▸ **THE PROBLEM**: Copy exactly, please, the lines of the data from its start through the line containing "Latest News (123, 1471)".

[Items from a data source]
[Start of Attachment]

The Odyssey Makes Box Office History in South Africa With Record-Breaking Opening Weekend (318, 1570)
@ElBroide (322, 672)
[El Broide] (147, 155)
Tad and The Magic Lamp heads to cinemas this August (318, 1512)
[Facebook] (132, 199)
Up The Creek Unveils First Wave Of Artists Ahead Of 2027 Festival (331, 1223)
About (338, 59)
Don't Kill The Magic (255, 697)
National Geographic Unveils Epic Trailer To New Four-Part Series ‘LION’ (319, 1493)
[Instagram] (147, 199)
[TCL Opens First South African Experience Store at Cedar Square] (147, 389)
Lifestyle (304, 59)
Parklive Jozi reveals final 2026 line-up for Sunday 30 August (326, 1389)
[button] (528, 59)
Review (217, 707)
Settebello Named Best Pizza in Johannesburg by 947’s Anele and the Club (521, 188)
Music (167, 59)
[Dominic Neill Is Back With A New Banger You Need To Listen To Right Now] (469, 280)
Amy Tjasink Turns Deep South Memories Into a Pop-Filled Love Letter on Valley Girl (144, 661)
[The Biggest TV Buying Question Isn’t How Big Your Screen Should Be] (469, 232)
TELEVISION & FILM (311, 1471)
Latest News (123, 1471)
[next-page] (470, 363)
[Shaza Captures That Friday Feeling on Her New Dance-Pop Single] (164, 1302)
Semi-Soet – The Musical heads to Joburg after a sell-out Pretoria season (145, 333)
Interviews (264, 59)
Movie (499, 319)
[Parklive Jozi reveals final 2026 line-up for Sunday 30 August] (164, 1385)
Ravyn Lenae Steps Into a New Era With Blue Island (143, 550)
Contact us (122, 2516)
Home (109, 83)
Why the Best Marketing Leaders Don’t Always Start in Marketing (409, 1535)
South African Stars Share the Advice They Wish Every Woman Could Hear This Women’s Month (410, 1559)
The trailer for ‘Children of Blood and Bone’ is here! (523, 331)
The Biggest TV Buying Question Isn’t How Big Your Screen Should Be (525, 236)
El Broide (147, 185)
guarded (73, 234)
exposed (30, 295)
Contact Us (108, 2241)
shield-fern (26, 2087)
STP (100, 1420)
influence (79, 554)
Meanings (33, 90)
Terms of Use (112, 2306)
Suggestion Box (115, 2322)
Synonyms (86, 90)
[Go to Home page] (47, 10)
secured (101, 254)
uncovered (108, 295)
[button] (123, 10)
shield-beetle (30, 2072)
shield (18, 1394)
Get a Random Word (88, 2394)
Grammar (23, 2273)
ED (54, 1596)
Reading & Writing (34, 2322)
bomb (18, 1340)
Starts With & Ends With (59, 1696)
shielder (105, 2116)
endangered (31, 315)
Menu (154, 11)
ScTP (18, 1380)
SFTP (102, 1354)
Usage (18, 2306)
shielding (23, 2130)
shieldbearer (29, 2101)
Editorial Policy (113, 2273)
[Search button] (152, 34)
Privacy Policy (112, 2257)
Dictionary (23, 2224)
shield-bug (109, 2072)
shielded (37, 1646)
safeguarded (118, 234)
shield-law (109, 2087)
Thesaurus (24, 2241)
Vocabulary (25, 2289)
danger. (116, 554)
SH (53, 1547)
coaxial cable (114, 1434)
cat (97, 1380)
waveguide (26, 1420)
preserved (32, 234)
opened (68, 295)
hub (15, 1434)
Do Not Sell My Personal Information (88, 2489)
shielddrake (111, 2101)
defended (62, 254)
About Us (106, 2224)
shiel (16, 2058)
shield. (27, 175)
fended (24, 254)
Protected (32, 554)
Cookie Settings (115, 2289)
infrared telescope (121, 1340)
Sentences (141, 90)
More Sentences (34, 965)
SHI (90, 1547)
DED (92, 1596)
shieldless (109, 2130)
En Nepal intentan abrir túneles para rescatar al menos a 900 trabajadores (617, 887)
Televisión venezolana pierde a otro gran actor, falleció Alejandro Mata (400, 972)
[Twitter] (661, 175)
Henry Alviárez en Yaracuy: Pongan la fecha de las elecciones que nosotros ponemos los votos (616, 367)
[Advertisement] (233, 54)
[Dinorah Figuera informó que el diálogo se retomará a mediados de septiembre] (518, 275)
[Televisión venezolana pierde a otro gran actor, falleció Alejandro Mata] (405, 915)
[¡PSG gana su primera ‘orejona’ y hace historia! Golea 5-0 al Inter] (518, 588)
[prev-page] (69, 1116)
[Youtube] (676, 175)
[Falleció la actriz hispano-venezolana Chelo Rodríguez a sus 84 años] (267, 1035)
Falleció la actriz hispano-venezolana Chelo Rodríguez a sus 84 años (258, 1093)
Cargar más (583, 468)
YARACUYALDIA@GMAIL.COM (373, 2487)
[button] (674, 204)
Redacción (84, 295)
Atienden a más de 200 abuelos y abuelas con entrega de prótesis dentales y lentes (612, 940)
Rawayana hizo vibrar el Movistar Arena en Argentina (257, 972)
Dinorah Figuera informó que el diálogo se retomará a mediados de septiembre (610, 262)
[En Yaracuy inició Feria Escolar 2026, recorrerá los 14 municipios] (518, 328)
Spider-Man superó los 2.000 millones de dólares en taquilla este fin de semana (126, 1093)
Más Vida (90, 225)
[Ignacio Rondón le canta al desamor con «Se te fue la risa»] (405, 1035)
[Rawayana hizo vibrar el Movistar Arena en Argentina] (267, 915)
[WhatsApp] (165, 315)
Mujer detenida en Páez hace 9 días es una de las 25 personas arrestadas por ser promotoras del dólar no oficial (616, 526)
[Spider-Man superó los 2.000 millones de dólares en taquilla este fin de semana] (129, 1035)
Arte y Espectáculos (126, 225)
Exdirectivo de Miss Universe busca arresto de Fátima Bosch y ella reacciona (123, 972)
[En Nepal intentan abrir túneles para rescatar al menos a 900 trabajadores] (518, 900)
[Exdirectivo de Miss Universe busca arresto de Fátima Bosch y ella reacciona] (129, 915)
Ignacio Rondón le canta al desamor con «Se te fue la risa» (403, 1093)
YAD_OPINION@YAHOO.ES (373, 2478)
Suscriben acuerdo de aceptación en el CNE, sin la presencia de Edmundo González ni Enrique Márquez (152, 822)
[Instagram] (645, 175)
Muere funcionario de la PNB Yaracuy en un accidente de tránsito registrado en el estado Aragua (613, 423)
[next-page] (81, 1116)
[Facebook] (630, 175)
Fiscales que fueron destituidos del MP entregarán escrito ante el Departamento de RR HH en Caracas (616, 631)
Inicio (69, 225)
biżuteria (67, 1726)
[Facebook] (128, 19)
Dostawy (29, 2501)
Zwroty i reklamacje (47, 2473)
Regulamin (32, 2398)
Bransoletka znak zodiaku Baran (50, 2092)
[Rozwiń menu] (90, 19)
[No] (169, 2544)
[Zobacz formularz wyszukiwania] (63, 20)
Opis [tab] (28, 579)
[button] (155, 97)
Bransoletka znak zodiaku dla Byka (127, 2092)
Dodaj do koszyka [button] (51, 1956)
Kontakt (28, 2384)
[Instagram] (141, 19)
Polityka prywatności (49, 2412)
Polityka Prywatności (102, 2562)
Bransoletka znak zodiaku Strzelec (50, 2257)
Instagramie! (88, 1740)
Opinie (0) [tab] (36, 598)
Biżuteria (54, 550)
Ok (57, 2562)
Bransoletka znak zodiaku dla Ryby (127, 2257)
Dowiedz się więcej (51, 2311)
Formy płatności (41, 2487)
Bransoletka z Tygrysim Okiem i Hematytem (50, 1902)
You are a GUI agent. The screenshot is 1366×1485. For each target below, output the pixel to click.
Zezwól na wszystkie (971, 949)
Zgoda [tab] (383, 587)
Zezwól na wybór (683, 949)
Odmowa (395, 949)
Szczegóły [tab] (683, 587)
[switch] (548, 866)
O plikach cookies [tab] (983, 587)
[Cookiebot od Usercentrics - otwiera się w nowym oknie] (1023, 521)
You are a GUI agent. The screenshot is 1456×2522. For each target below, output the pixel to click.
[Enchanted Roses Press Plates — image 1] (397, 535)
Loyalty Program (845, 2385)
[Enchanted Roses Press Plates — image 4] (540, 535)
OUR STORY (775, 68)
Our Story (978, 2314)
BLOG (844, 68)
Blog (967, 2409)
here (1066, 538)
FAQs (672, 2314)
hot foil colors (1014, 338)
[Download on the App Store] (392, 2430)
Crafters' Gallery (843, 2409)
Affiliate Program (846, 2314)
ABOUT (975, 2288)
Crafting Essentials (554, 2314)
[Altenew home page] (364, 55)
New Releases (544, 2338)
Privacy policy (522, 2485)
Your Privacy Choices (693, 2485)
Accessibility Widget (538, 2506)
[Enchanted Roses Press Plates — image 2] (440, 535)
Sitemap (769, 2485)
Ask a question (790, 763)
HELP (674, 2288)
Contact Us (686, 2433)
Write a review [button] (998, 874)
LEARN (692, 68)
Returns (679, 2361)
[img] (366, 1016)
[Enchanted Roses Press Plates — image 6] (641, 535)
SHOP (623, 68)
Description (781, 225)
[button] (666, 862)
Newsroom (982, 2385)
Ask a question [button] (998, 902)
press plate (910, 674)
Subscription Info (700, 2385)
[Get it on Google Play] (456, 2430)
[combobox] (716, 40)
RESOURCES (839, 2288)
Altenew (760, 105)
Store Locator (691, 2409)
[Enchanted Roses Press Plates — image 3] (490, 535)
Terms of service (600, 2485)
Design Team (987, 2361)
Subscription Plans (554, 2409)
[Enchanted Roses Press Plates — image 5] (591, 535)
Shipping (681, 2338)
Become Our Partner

[End of Attachment]

▸ **REPLY**:
The Odyssey Makes Box Office History in South Africa With Record-Breaking Opening Weekend (318, 1570)
@ElBroide (322, 672)
[El Broide] (147, 155)
Tad and The Magic Lamp heads to cinemas this August (318, 1512)
[Facebook] (132, 199)
Up The Creek Unveils First Wave Of Artists Ahead Of 2027 Festival (331, 1223)
About (338, 59)
Don't Kill The Magic (255, 697)
National Geographic Unveils Epic Trailer To New Four-Part Series ‘LION’ (319, 1493)
[Instagram] (147, 199)
[TCL Opens First South African Experience Store at Cedar Square] (147, 389)
Lifestyle (304, 59)
Parklive Jozi reveals final 2026 line-up for Sunday 30 August (326, 1389)
[button] (528, 59)
Review (217, 707)
Settebello Named Best Pizza in Johannesburg by 947’s Anele and the Club (521, 188)
Music (167, 59)
[Dominic Neill Is Back With A New Banger You Need To Listen To Right Now] (469, 280)
Amy Tjasink Turns Deep South Memories Into a Pop-Filled Love Letter on Valley Girl (144, 661)
[The Biggest TV Buying Question Isn’t How Big Your Screen Should Be] (469, 232)
TELEVISION & FILM (311, 1471)
Latest News (123, 1471)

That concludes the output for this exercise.